▶ Exercise directions:
Find each line of the listing below that contains the word "should" and copy those lines. Case matters.

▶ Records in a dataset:
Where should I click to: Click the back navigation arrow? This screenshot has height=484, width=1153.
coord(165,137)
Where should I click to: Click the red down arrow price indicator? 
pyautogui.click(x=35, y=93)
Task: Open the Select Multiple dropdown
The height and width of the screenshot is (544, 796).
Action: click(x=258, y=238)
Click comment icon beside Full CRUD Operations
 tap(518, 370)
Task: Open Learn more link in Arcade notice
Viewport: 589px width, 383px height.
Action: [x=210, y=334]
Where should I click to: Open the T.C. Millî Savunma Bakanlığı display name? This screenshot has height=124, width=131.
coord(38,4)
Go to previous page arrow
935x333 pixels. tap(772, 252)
---
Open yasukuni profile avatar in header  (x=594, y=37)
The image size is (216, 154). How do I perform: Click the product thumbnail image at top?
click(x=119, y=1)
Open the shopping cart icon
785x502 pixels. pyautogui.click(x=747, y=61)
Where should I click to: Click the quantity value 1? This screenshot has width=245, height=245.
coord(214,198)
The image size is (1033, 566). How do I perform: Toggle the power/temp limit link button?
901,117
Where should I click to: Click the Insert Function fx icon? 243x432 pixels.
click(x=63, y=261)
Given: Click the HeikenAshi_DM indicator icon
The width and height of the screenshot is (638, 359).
---
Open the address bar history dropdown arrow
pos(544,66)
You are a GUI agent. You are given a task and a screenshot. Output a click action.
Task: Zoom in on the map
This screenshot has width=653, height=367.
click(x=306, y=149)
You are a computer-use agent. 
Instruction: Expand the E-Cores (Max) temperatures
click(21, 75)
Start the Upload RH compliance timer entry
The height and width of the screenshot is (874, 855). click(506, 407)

▶ Final result:
Where should I click to: Click the back navigation arrow? This screenshot has height=484, width=1153.
Where should I click to: Click the red down arrow price indicator? 
Where should I click to: Open the T.C. Millî Savunma Bakanlığı display name? This screenshot has height=124, width=131.
Where should I click to: Click the quantity value 1? This screenshot has width=245, height=245.
Where should I click to: Click the Insert Function fx icon? 243x432 pixels.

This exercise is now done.